### WHAT YOU WILL DO:
For the material that follows, tally the lines holding "computer" and give the total alone.

### RECORDS FOR THE TASK:
************

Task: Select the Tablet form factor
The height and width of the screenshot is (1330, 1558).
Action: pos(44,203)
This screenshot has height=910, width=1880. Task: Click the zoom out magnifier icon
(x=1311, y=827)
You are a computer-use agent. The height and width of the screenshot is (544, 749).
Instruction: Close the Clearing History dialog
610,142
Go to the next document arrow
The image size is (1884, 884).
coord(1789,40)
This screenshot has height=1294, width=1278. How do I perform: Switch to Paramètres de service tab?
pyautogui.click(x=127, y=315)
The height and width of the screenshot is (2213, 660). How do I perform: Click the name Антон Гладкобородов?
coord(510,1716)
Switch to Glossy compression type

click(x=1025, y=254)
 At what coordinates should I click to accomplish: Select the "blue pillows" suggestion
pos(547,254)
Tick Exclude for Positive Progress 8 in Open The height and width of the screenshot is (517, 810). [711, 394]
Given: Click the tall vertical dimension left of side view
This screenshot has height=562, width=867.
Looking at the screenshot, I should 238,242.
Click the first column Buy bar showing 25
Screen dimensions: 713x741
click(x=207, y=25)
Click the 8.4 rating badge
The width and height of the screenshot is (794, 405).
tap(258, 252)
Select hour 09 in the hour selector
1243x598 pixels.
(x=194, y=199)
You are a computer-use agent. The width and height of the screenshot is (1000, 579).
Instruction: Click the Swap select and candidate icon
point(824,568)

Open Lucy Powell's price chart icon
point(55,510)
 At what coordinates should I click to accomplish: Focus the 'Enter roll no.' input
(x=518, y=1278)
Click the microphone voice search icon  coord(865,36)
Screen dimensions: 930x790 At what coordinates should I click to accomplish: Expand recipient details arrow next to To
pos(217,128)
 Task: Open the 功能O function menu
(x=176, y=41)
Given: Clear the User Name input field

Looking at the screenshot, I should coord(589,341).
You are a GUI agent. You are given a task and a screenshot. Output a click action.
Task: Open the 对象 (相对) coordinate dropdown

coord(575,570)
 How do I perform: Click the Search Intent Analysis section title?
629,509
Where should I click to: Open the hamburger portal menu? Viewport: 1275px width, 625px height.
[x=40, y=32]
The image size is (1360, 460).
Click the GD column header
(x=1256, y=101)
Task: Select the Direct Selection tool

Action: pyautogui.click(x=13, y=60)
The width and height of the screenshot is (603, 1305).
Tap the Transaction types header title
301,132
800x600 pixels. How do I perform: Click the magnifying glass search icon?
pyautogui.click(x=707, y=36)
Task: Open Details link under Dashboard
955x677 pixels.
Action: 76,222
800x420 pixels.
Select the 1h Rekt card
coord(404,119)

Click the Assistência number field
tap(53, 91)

************

### THE ANSWER:
2